**THE PROBLEM:** Read the records beneath this task and copy every line that contains the string "search".

(Collected data)
Content starts
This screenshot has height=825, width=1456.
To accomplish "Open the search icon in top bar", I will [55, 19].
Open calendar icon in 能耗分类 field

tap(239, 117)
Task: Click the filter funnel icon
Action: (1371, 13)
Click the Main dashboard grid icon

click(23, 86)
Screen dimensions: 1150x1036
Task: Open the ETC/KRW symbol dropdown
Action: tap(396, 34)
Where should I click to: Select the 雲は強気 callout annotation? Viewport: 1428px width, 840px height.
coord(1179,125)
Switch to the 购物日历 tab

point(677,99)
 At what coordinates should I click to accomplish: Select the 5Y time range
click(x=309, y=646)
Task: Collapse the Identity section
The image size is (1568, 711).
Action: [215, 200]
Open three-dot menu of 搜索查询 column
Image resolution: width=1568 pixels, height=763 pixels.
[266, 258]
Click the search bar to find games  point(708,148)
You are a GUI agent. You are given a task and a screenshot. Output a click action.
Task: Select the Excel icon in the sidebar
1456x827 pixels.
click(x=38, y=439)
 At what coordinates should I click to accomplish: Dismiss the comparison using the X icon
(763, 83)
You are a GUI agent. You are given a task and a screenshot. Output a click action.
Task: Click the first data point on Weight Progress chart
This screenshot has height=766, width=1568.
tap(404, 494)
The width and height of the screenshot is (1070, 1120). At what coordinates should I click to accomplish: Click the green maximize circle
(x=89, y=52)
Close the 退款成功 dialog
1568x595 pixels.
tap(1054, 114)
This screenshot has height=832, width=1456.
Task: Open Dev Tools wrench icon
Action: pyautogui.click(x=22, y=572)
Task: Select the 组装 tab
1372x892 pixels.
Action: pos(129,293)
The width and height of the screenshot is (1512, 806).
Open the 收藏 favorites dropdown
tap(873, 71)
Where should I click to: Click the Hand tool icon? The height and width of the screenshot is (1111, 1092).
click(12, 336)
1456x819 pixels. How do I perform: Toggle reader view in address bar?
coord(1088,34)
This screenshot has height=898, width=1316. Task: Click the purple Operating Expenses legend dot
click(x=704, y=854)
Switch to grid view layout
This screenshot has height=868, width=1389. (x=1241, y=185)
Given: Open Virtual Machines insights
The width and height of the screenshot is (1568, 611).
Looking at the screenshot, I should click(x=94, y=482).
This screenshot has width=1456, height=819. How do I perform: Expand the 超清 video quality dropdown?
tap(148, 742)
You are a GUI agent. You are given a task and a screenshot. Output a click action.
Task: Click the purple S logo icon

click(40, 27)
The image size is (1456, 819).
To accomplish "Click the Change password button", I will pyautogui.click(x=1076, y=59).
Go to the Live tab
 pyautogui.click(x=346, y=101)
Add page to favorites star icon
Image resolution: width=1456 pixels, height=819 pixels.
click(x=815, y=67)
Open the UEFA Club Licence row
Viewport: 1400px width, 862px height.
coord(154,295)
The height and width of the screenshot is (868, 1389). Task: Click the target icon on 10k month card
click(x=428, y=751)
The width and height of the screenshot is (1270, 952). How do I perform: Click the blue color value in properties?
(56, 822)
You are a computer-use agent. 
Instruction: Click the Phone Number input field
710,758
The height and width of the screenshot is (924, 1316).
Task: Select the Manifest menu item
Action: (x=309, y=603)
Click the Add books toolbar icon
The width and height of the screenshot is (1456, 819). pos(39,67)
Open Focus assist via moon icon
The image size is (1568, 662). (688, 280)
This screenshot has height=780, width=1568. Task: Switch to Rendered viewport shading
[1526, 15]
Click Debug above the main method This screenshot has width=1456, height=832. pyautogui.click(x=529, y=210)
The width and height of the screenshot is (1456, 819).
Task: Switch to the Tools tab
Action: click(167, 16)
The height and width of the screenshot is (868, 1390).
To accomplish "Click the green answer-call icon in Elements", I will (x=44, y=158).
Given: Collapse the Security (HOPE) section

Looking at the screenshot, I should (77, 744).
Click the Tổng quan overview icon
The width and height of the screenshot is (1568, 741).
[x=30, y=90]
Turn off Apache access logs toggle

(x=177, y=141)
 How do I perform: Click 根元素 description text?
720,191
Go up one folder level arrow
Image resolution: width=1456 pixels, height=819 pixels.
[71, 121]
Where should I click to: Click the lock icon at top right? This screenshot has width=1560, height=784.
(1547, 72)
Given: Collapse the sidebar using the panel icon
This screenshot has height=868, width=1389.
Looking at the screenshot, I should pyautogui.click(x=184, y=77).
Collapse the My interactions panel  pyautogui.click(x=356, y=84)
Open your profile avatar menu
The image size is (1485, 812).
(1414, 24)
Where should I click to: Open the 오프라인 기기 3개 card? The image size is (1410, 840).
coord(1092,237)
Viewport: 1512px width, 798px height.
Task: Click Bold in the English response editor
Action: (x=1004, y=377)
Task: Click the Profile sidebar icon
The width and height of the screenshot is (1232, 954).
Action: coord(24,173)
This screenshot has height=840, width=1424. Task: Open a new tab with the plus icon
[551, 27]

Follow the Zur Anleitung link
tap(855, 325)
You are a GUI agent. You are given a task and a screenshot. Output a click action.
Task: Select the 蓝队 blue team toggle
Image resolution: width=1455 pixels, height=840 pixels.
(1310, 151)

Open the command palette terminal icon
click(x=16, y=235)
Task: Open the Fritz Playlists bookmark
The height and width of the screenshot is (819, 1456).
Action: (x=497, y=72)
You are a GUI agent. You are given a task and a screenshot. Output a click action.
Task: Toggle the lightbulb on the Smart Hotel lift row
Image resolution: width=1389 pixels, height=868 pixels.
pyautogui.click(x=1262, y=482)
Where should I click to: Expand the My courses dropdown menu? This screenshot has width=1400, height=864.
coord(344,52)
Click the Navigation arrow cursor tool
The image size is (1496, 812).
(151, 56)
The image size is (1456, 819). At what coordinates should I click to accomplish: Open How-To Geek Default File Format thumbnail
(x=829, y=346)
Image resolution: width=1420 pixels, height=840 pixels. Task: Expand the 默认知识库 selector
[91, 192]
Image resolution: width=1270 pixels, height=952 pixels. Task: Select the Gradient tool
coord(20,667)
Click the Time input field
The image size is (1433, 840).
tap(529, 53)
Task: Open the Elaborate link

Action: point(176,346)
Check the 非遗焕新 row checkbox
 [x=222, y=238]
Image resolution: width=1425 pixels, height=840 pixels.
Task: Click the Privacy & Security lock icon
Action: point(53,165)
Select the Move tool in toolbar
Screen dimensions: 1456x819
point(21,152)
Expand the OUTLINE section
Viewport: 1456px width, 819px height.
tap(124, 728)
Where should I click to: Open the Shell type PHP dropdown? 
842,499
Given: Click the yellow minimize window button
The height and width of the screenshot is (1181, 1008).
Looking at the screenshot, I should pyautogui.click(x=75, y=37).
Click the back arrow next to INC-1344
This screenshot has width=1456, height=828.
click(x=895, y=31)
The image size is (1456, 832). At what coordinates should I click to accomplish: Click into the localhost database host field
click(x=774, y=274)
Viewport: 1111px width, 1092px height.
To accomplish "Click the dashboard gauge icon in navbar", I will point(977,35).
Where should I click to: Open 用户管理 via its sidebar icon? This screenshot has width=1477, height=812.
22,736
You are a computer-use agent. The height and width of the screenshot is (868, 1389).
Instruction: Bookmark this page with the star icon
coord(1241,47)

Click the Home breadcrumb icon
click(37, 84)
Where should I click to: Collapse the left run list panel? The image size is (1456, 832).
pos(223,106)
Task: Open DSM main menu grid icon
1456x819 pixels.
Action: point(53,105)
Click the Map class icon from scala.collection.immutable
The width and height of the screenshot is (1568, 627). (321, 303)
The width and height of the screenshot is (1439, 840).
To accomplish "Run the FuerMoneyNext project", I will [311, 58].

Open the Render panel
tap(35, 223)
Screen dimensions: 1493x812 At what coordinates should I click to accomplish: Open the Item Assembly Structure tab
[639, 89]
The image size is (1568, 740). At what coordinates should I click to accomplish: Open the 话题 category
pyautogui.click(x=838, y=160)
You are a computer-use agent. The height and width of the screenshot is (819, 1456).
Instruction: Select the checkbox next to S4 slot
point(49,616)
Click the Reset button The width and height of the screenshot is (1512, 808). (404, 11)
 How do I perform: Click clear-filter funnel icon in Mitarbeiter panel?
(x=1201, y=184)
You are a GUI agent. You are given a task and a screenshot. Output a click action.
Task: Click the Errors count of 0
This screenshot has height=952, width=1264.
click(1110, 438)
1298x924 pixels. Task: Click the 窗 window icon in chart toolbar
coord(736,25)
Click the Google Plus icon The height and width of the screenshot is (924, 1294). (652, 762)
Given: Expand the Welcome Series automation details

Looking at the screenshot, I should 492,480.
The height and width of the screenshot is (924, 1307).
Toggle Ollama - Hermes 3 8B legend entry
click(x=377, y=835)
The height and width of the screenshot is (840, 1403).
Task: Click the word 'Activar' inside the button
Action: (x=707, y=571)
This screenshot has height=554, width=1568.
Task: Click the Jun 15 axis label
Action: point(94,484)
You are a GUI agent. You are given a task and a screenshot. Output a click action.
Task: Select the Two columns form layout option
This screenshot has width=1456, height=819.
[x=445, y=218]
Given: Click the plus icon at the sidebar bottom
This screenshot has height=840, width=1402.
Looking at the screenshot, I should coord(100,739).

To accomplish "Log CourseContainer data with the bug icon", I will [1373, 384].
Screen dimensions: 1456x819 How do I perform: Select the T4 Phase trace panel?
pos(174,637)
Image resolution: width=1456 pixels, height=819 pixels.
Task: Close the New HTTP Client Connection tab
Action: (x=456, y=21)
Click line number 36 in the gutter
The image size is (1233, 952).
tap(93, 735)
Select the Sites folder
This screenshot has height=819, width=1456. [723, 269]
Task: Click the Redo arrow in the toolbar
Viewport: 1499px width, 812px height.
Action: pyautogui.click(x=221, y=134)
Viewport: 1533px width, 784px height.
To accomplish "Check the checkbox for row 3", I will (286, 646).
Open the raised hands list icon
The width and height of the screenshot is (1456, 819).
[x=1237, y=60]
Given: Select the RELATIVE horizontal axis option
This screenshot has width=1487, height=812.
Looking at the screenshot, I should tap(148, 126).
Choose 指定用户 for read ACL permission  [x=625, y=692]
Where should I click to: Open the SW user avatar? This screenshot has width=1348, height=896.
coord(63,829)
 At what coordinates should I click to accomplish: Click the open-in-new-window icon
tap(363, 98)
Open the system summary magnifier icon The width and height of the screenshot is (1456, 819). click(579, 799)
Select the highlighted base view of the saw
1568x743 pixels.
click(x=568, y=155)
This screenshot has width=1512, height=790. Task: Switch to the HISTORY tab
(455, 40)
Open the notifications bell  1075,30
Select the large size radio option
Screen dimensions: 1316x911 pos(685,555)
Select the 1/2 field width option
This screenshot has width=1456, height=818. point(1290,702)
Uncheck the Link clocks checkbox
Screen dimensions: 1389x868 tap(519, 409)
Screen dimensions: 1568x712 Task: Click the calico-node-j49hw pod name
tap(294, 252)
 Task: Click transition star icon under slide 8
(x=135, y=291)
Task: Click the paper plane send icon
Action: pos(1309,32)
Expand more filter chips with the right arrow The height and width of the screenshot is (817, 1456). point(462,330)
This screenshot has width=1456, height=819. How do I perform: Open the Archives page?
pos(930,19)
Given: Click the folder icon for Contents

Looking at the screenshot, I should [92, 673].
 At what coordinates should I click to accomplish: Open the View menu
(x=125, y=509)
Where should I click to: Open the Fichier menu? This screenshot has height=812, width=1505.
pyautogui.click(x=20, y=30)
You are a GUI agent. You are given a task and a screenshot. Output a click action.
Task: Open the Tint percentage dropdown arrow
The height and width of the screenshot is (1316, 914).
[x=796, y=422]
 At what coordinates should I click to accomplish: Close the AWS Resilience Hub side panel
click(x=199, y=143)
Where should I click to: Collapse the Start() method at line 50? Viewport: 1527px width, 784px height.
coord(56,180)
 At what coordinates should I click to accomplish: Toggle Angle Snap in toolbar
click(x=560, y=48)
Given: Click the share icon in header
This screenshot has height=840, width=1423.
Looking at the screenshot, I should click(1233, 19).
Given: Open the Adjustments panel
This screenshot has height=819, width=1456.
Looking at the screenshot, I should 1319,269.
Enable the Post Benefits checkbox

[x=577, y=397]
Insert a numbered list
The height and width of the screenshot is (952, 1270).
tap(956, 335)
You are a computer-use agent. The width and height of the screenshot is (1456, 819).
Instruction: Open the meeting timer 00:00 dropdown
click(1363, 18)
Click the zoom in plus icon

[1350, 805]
Content ends
**EXERCISE RESULT:**
To accomplish "Open the search icon in top bar", I will [55, 19].
Click the search bar to find games  point(708,148)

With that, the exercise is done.